Consegna a:
Puoi ricopiare fedelmente, riga per riga, tutti i record che seguono il brano, lasciando fuori le immagini?

Brano di testo:
○ ○ ○ ○ ○

Di seguito tutti gli interventi pubblicati sul sito, in ordine cronologico.
In molti hanno notato il carattere paradossale delle tesi dei sostenitori dell’euro. Accusare coloro che propugnano un’uscita dall’euro di irresponsabilità, poiché ciò causerebbe un’iper-inflazione, equivale ad ammettere che con la moneta unica si è trascinato il Paese in un’avventura senza ritorno. È come se si dicesse: la prova della tua irresponsabilità sta nel fatto che io sono stato molto più irresponsabile di te. Sarebbe uno di quei casi in cui il mentire sarebbe meno grave del dire la verità.
Se uno dei maggiori problemi causati dall’euro è il surplus commerciale tedesco, il problema del surplus italiano delle menzogne non è da meno. È interessante notare che non ci si è mai dovuti confrontare con una difesa “laica” e realistica dell’euro, con qualcuno che ci dicesse: l’euro non l’abbiamo voluto noi Italiani, lo hanno imposto Francia e Germania con l’avallo e suggello della NATO, che vedeva nell’euro un modo per compattare l’Europa continentale contro la Russia; per un po’ ci siamo illusi che almeno ci saremmo potuti comprare il petrolio in euro, ma poi gli USA non lo hanno consentito; l’euro finirà se e quando quelli che l’hanno deciso, la Francia o la Germania o la NATO, o tutte e tre, penseranno che è il caso di chiudere; l’Italia, vaso di terracotta costretto a viaggiare tra vasi di ferro, deve adattarsi al diktat dei più forti e fare di volta in volta necessità virtù.

○ ○ ○ ○ ○

Dati dell'esercizio:
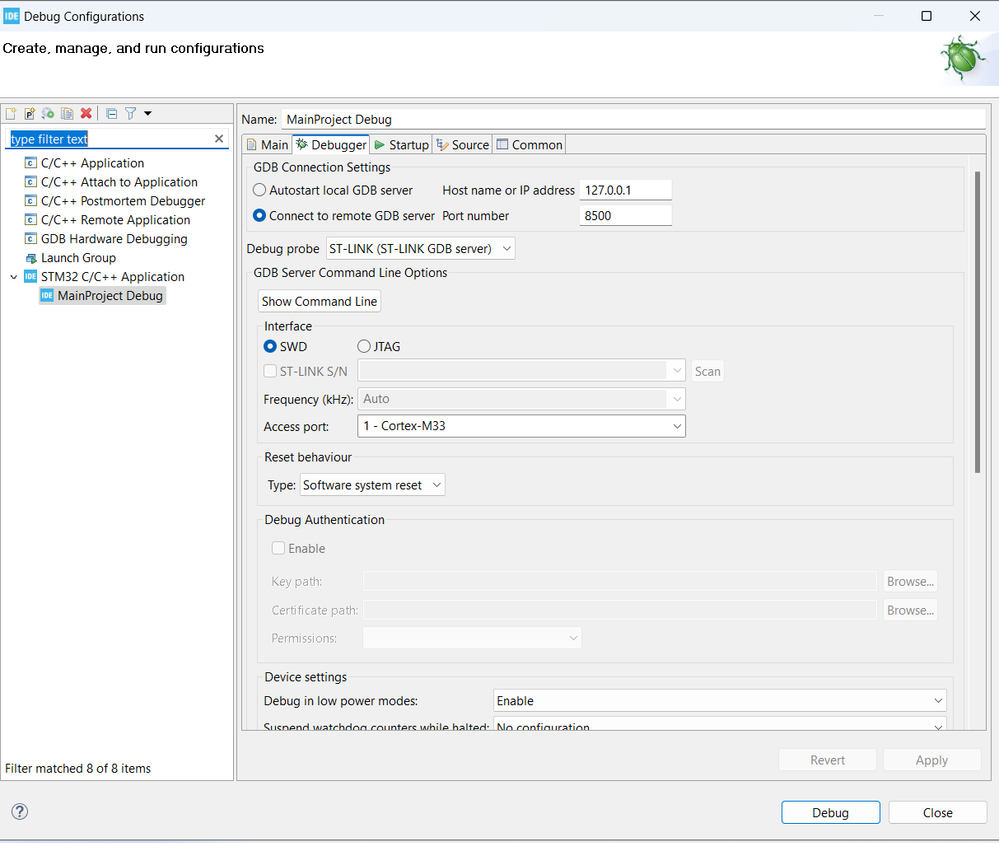Click the Port number input field

(625, 216)
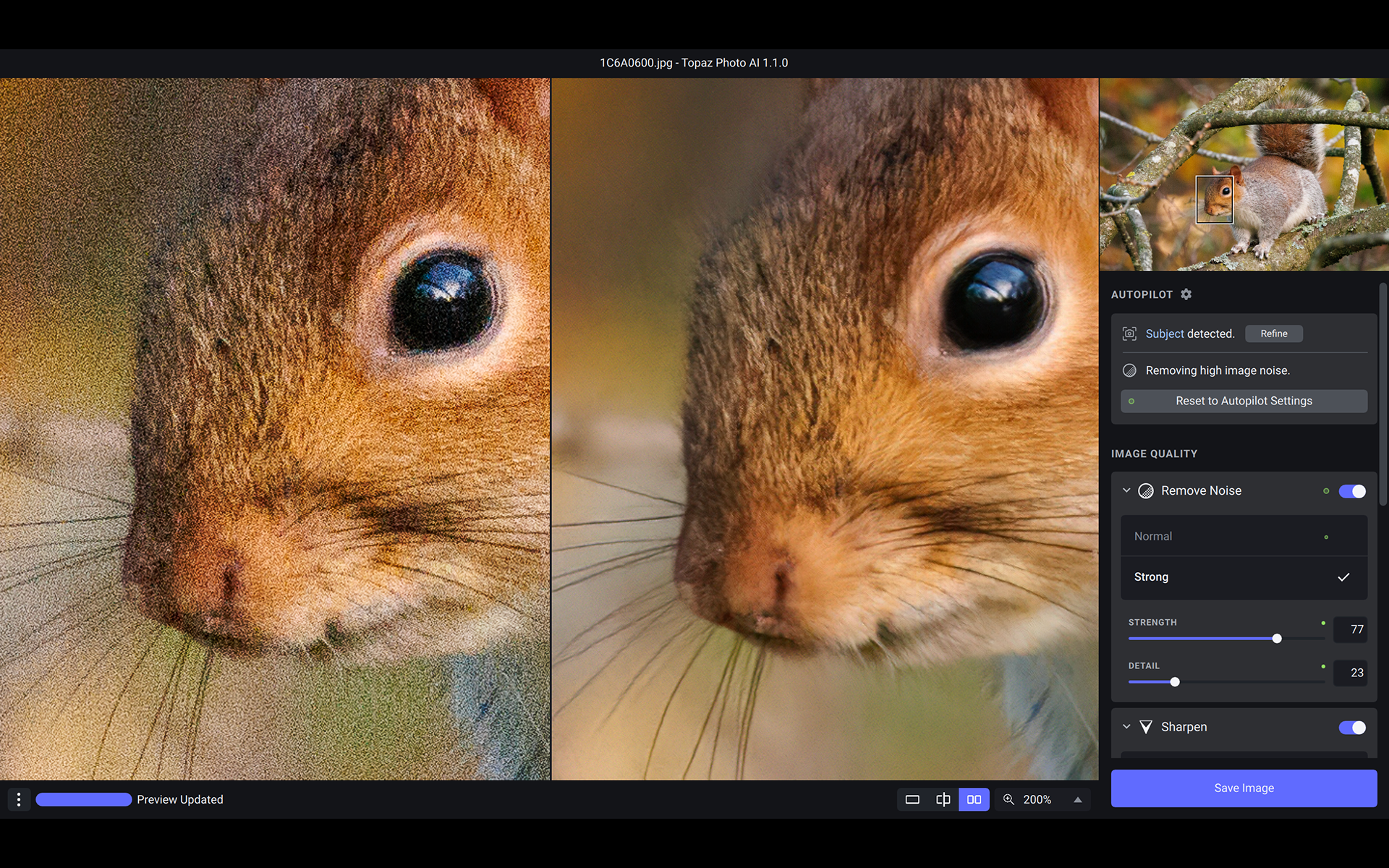Click the subject detection icon
The image size is (1389, 868).
click(1129, 333)
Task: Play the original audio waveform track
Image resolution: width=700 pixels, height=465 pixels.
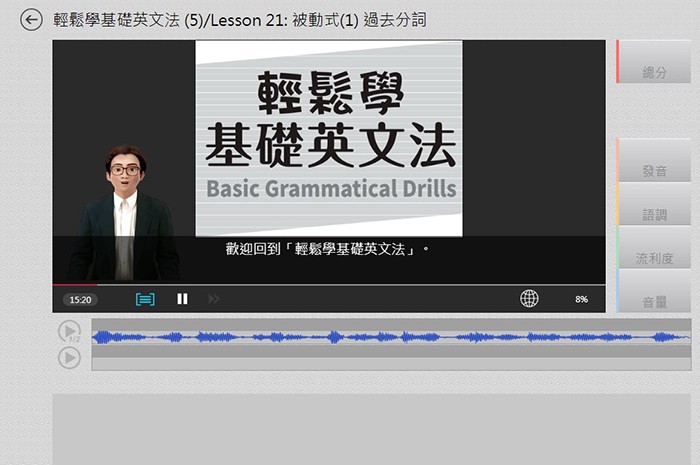Action: (x=69, y=331)
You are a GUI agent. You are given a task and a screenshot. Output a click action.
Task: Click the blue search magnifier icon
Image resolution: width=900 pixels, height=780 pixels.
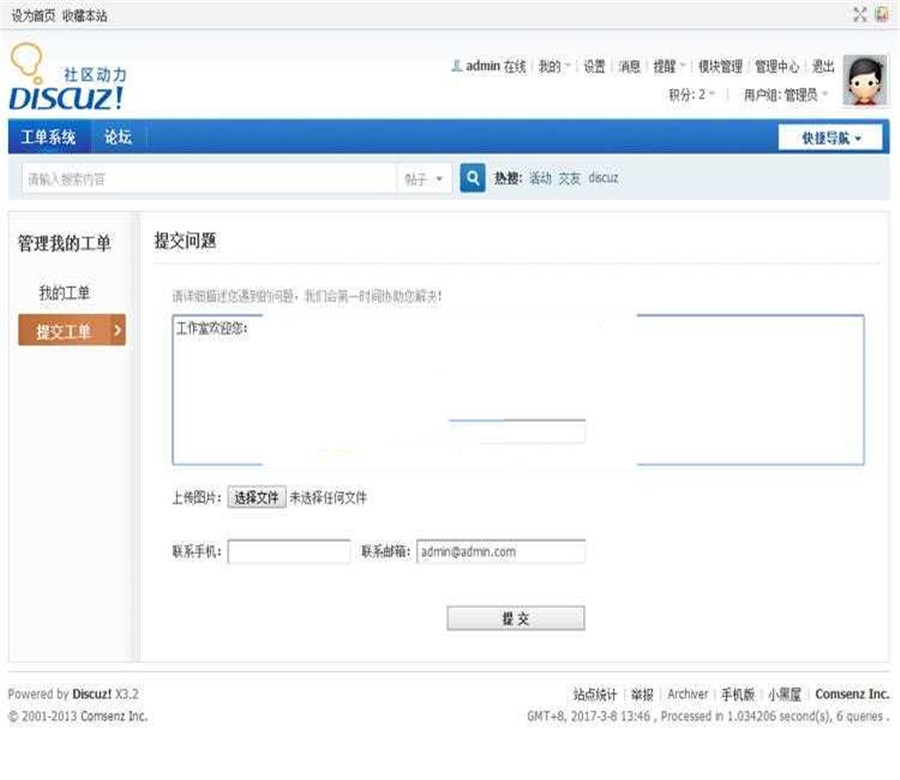tap(471, 177)
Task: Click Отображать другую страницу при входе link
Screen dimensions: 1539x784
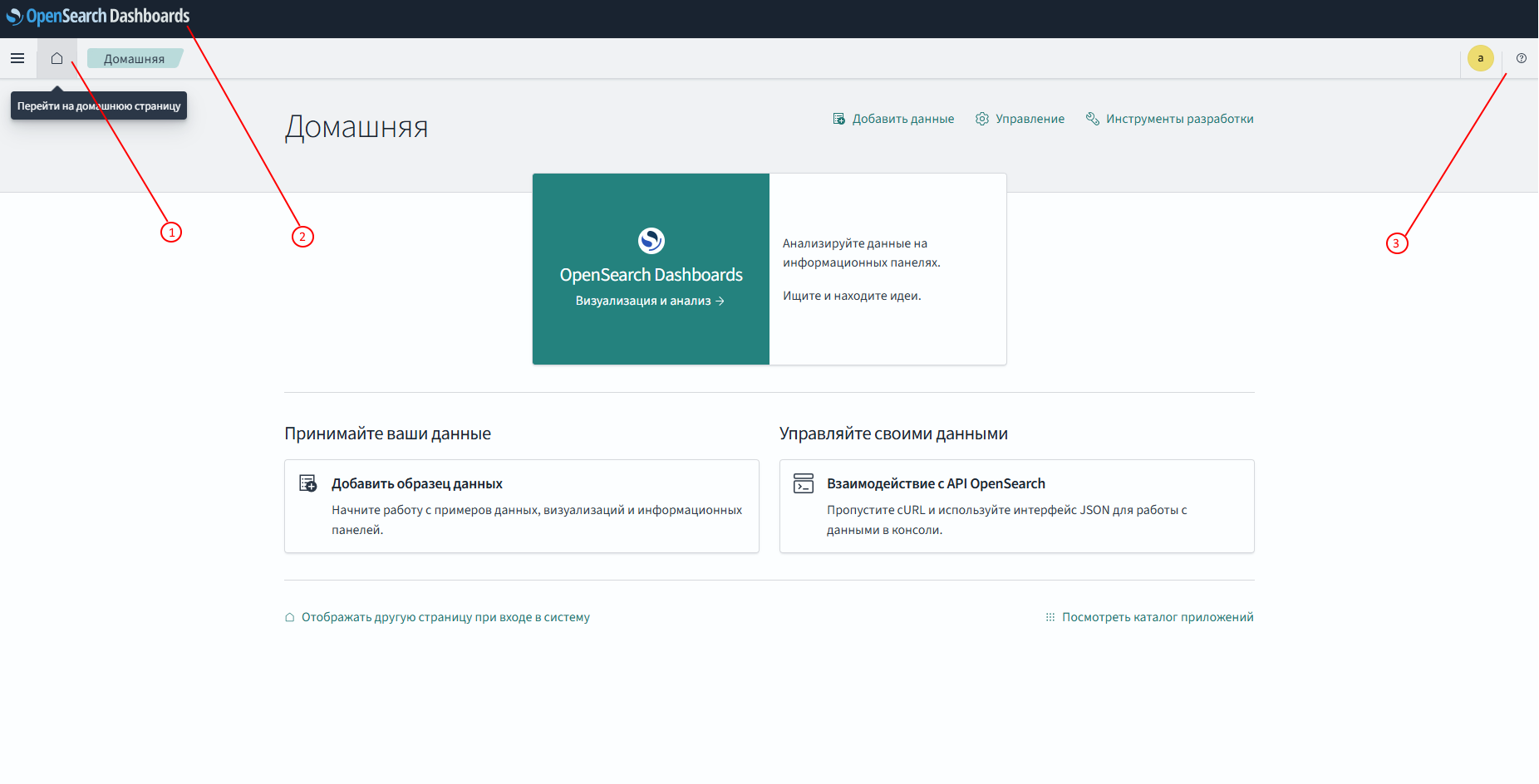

○ ○ ○ ○ ○

Consegna b:
Nel brano sull'euro, puoi riscrivere tutto da "Se uno dei maggiori" giù fino a "volta necessità virtù.", mettendo "gas naturale" al posto di "petrolio"?

Risposta scritta a:
Click the Port number input field

(625, 216)
Click the subject detection icon
The image size is (1389, 868).
click(1129, 333)
Task: Play the original audio waveform track
Image resolution: width=700 pixels, height=465 pixels.
Action: (x=69, y=331)
You are a GUI agent. You are given a task and a screenshot. Output a click action.
Task: Click the blue search magnifier icon
Image resolution: width=900 pixels, height=780 pixels.
tap(471, 177)
Task: Click Отображать другую страницу при входе link
Screen dimensions: 1539x784

Risposta scritta b:
Se uno dei maggiori problemi causati dall’euro è il surplus commerciale tedesco, il problema del surplus italiano delle menzogne non è da meno. È interessante notare che non ci si è mai dovuti confrontare con una difesa “laica” e realistica dell’euro, con qualcuno che ci dicesse: l’euro non l’abbiamo voluto noi Italiani, lo hanno imposto Francia e Germania con l’avallo e suggello della NATO, che vedeva nell’euro un modo per compattare l’Europa continentale contro la Russia; per un po’ ci siamo illusi che almeno ci saremmo potuti comprare il gas naturale in euro, ma poi gli USA non lo hanno consentito; l’euro finirà se e quando quelli che l’hanno deciso, la Francia o la Germania o la NATO, o tutte e tre, penseranno che è il caso di chiudere; l’Italia, vaso di terracotta costretto a viaggiare tra vasi di ferro, deve adattarsi al diktat dei più forti e fare di volta in volta necessità virtù.